Tuesday, 26 April 2011

Gigantic shapeless penis.....

......or Amorphophallus titanum to you, sir. The Titan arum in the Basel Botanical Garden bloomed over the Easter weekend. I was following the progress over the webcam and as soon as it unfurled (around 2200h on the 22nd of April) we made plans to see it the following day. As it turned out we could only catch it at 10pm on the 23rd, but luckily the garden's opening hours were extended until midnight for the special occasion. Despite the late hour, there was still a respectable crowd, and it took 30 minutes of patient shuffling before we were ushered into its presence. Standing proudly erect (snigger) at 2m it was the focus of attention. The garden had installed mirrors on the ceiling (behave!) for the crowd to get a down-blouse view (I give up!) into the blood-red spathe. The titan arum is pollinated in the wild by flies which it attracts by giving off a scent like rotting flesh (hence the local Malay name, bunga bangkai, or corpse flower). I only caught faint whiffs of something rank but staff at the garden assured us that it reeked when the flower finally opened. Later at the concession stand, there were vials of "scent" on sale containing a cocktail of amines and sulphides that were claimed to faithfully mimic the scent and these smelt really rank.

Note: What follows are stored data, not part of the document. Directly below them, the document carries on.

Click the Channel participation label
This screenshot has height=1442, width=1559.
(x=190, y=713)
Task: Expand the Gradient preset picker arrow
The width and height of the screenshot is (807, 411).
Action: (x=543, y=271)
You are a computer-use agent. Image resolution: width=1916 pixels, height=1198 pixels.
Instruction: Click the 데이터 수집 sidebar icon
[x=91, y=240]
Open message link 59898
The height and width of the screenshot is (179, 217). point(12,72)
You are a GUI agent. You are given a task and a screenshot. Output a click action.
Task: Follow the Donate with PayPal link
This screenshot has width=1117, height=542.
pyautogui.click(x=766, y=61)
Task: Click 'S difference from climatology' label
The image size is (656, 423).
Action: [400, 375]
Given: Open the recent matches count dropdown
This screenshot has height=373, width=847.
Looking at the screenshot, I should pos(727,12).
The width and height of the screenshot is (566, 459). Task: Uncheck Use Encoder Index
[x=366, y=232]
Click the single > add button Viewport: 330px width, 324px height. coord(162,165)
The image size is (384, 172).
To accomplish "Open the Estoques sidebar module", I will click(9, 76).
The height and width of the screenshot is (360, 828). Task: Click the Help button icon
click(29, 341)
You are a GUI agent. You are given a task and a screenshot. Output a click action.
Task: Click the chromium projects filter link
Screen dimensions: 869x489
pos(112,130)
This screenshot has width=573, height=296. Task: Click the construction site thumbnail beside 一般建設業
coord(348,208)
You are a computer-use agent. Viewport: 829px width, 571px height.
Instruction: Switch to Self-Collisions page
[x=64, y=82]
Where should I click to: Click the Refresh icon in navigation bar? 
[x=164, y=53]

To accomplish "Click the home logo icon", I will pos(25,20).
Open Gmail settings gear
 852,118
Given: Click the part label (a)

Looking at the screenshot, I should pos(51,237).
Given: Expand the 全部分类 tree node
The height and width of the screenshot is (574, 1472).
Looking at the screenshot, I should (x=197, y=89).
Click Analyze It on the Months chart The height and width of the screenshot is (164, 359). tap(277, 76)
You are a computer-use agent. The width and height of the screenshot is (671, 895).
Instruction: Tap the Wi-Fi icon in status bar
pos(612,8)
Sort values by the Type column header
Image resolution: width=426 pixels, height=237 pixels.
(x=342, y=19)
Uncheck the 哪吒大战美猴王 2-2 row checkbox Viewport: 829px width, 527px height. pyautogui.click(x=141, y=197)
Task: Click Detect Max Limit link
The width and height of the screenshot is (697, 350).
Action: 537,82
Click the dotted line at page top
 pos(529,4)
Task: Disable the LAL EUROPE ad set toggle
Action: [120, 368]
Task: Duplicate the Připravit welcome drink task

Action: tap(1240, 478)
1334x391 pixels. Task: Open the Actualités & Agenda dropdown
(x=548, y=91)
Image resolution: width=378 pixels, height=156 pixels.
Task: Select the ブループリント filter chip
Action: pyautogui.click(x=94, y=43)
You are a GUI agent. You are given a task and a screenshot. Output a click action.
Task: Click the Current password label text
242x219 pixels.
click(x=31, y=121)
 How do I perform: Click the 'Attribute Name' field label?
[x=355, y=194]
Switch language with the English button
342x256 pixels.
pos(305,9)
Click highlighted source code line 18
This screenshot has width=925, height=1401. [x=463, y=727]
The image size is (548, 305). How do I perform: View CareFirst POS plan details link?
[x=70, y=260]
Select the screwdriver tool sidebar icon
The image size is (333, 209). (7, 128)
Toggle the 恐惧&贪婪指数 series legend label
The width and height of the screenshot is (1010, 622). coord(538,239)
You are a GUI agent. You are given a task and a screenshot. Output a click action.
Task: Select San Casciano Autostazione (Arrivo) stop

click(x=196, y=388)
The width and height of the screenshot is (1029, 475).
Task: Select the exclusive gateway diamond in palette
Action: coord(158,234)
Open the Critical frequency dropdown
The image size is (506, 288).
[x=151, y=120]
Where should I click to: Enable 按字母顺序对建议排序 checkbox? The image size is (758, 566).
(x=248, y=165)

Onlooker included for a sense of scale

Top-down view into the spathe
Better quality image from the official web-cam

We were shooed out after 5 minutes but it was enough, been there, done that and now for the Rafflesia arnoldii next!


One can quibble if the A. titanum does indeed produce the largest flower as the structure is technically an inflorescence and the actual male and female flowers are tiny. The other contender is, as mentioned above, R. arnoldii which is a single flower and has the advantage of looking like a conventional blossom (as imagined by a 6-year old).
R. arnoldii (left)

Both plants are from SE Asia and are emblematic of the richness in biodiversity to be found there. If I were a billionaire I would buy huge tracts of virgin forest and just leave it untouched.

Later on, just strolling through the botanical garden I was pleasantly surprised to find the Chinese Handkerchief Tree (Davidia involucrata) in bloom.
Ghostly white bracts to attract nocturnal pollinators
I had only ever seen it in bloom in daytime so it was nice to catch it at the appropriate moment.